A stray thought came to him: if the warlock could brew a potion to see the future, as he’d claimed, how had Berren managed to shoot him? He didn’t have an answer to that.

He rounded a turn in the path, ready to dive among the trees, but now Kuy’s two startled apprentices were right in front of him. The boy was hurrying the girl towards the ship. She was crying. Unable to stop, Berren ploughed into the back of them, knocking them apart. His weight went into the boy, sending him sprawling. The girl staggered. She looked at him with big eyes. She was so young — eleven, twelve years old — and Berren could only wonder why she was here at all, what Kuy was doing to her. But other thoughts pressed him. He could see the beach now. There was a boat drawn up on the sand and the two men beside it were getting to their feet, roused by the hue and cry.

He seized the girl. ‘Do you want to live?’ She looked blankly back at him, then heaved a sob and stared with huge pleading eyes, and he knew straight away that it was the warlock she was afraid of, not him; but before she could say anything, the boy was up again.

‘I’ll kill you,’ he spat. ‘Master Kuy will rip your soul out. We’ll feast on it, just like we did-’ His hands were turning black, the nails into claws. Fear stabbed at Berren — he’d seen this before — but this time he brushed it aside. Before the boy could finish, Berren punched him on the nose. He felt the bone crack beneath his knuckles, and suddenly the boy was just a boy again, fourteen years old maybe, sobbing and shaking. ‘Please don’t hurt me!’

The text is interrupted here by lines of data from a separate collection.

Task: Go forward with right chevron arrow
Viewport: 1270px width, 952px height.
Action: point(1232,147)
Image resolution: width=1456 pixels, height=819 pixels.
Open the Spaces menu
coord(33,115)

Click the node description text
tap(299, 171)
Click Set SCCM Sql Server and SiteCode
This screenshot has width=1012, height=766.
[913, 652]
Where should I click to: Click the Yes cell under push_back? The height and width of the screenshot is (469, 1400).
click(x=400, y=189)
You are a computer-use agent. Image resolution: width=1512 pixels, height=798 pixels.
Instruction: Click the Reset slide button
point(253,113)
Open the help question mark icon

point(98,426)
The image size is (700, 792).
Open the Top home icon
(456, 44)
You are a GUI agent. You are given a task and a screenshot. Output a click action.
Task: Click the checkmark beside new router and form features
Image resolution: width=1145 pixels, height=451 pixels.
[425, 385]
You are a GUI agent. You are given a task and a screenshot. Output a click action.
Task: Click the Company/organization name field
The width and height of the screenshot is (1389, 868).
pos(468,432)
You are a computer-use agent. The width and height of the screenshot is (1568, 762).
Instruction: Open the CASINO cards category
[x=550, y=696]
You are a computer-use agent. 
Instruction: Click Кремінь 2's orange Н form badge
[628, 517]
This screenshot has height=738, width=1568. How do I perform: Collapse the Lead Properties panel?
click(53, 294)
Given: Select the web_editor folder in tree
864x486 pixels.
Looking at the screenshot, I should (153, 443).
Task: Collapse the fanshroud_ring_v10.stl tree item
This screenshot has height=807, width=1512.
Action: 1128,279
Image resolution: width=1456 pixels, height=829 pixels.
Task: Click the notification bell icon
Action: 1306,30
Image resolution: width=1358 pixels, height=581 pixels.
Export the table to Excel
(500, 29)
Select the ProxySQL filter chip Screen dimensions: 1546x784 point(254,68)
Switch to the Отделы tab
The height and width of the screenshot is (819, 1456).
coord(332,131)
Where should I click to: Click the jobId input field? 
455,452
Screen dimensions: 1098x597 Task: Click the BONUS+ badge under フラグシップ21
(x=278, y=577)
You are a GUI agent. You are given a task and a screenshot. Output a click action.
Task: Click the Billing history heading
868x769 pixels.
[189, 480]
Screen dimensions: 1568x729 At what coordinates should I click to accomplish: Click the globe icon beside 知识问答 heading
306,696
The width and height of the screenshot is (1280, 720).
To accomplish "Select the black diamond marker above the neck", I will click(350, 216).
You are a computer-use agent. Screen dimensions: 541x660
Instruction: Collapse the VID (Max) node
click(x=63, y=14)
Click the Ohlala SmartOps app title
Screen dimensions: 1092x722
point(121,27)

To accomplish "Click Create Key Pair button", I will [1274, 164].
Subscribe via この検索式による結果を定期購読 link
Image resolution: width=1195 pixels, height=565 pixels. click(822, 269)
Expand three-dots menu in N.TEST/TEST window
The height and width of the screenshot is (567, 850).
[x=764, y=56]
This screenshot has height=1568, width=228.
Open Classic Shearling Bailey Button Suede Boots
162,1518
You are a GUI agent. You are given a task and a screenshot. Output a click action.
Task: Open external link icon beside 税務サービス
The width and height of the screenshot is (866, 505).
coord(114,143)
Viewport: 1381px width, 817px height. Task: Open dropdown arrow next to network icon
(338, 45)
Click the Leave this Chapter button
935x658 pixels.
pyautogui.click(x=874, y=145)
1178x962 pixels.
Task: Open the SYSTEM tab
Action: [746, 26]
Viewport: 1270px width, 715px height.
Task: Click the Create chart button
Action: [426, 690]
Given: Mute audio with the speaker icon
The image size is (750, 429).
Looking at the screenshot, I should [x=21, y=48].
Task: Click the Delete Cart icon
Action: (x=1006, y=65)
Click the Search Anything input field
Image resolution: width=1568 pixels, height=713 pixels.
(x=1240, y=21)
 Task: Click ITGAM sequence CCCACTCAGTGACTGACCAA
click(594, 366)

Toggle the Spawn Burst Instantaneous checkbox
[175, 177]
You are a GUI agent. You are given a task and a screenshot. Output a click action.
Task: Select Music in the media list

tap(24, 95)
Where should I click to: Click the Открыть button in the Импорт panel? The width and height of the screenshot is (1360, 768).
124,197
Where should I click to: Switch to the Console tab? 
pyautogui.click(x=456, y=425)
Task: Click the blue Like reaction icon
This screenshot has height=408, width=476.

Is this what I looked like to Master Sy when he found me in that alley? No time for that though: the soldiers would be on him in any moment — he could hear them — and the boy would tell them which way he’d gone. His hand went to his knife, but in the end the boy was just a boy, miserable and defenceless. Berren let the knife go, kicked him down instead and took the girl by the hand. ‘Come with me.’ He gave the boy one last look. ‘You’ll come to no good end following the likes of him. I should know.’

More shouts came from the camp, screams and battle sounds. Berren ran into the trees, half dragging, half carrying the girl. They hid, crouching deep under the cover of the ferns, still and silent, and yet even after the slavers didn’t come, Berren couldn’t shake a feeling of disquiet. However much he told himself otherwise, the warlock had done things to change him. The terrors. Neither the soldiers nor the slavers could see them. Only him.

‘I see them too,’ whispered the girl when they realised the slavers must have turned back to the fight in the camp. She squeezed his hand. ‘I always did.’

Had he been thinking out loud? He must have been.

‘He said it was a present but I don’t like it. I like making potions though. I’m glad you came.’

Berren shivered uneasily. ‘My friends are coming,’ he said. ‘They’ll take you home.’

‘I know.’ Her eyes were wide and earnest. ‘He told me. He said Prince Syannis would come. My shining prince.’ She stared at him. ‘But he’s not here, is he? Not yet. It’s all right, though.’ She laid a hand on his cheek. ‘I know who you are. You look like my cousin. You’re Berren. We’ve done lots together. Lots and lots. It’s nice to see you at last.’

Berren stared at her. He’d never met her before, not once in his life.